Umzingwane is a district in the northern part of Matabeleland South province in Zimbabwe. It was formerly known as Esigodini  and before 1982 as Essexvale.

Its governing seat is located in the village of Umzingwane.

Geography
Umzingwane District adjacent to Bulawayo on the northwest, and the north to Umguza District of Matabeleland North.

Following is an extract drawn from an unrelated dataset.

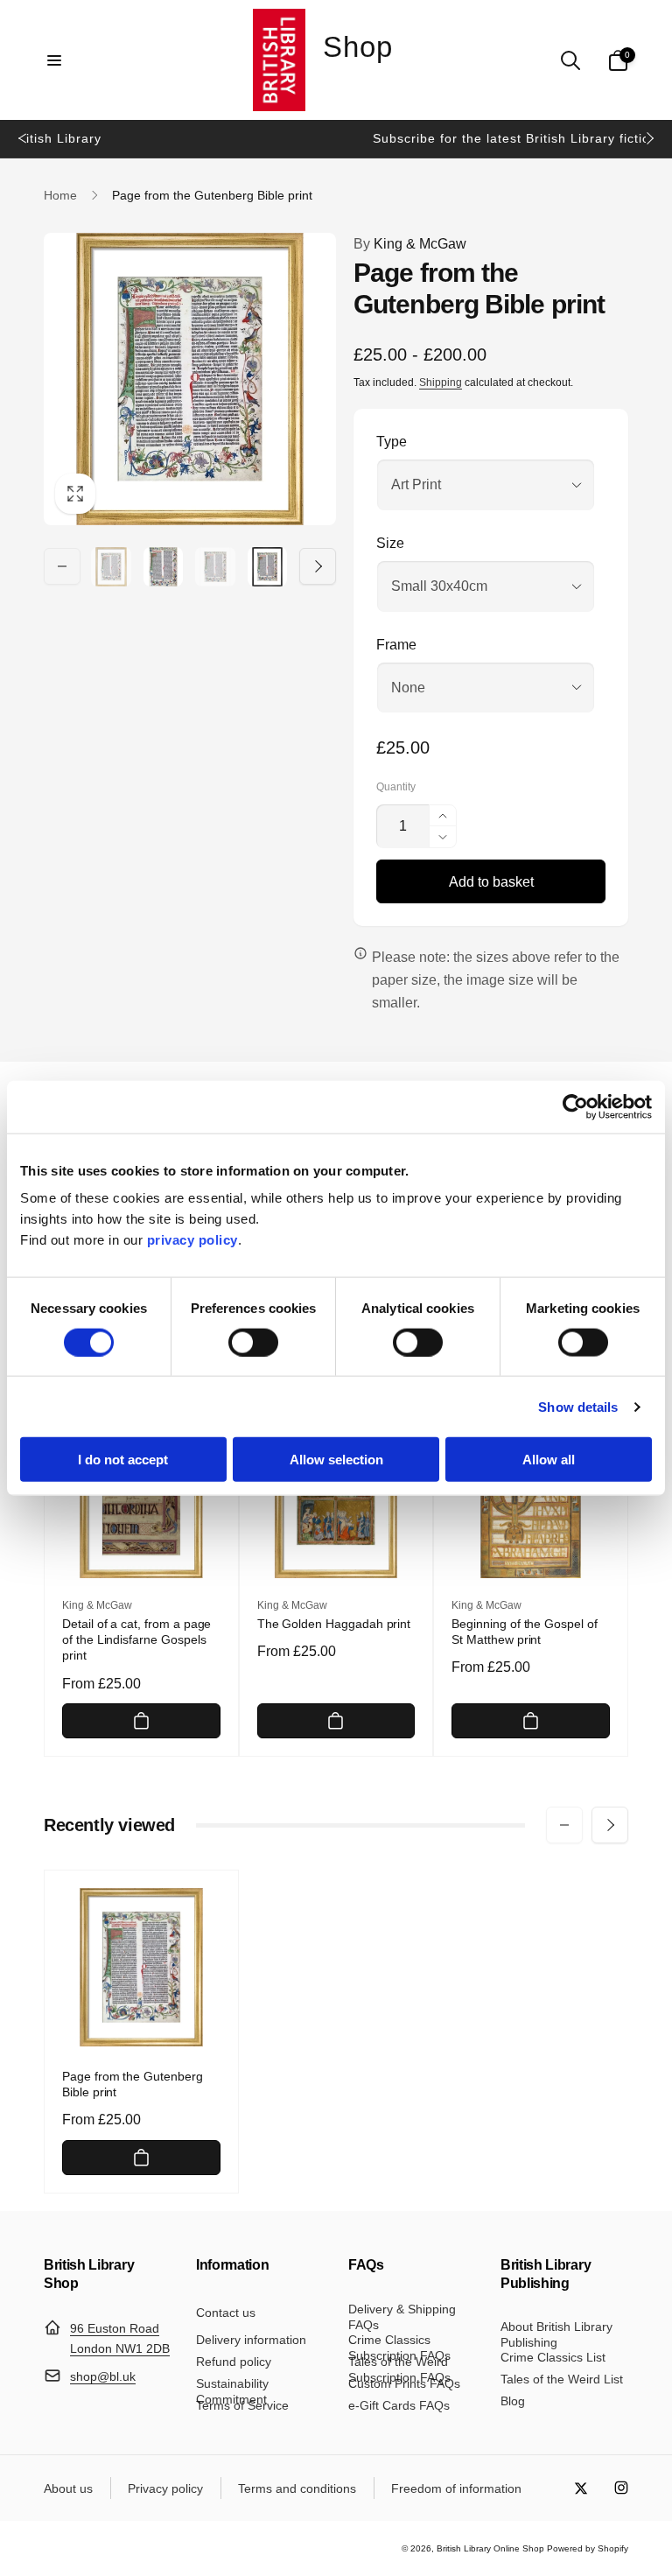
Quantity (396, 787)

Otherwise, it is bounded by districts of Matabeleland South, namely Mguza to the northeast, Insiza to the east, Gwanda to the south, and Matobo to the west. it is found along Gwanda road

Places in Umzingwane
 Bezha, a village, birthplace of Professor Thomas Dube, academic and lawyer who served as senior legal and political affairs advisor for 19 years at     United Nations Security Council.   
 Bushtick, a village
 Bushtick Mine
 Esibomvu, a village
 Esigodini, administrative centre
 Esiphezini, birthplace of Canaan Banana, first president of Zimbabwe
 Inyankuni reservoir
 Kumbuzi, a village
 Lake Cunningham Recreational Park, 41.72 km2
 Matendele, a village
 Mawabeni, a village
 Mzingwane Dam reservoir
 Mzingwane River (Umzingwane River)
 Nswazi, a village
 Selous House Homestake, historical site
 Sihlengeni, a village
 Umzingwane Recreational Park, 12 km2
 Upper and Lower Ncema reservoirs

Administration and politics
Umzingwane District has government headquarters located in the village of Umzingwane, and by the Umzingwane Rural District Council, which has its offices in Esigodini. Traditionally the district is divided into four parts, each ruled by a local chieftain.
 Esiphezini Communal Land tribal area
 uMzinyathini Communal Land
 Nswazi Communal Land
 Matopo Communal Land

Economy
In 2012, Umzingwane District had 48 percent of the economically active population employed in agriculture (primarily livestock raising), 17 percent employed in services occupations, 17 percent employed in mining and construction and 2 percent employed in educational institutions.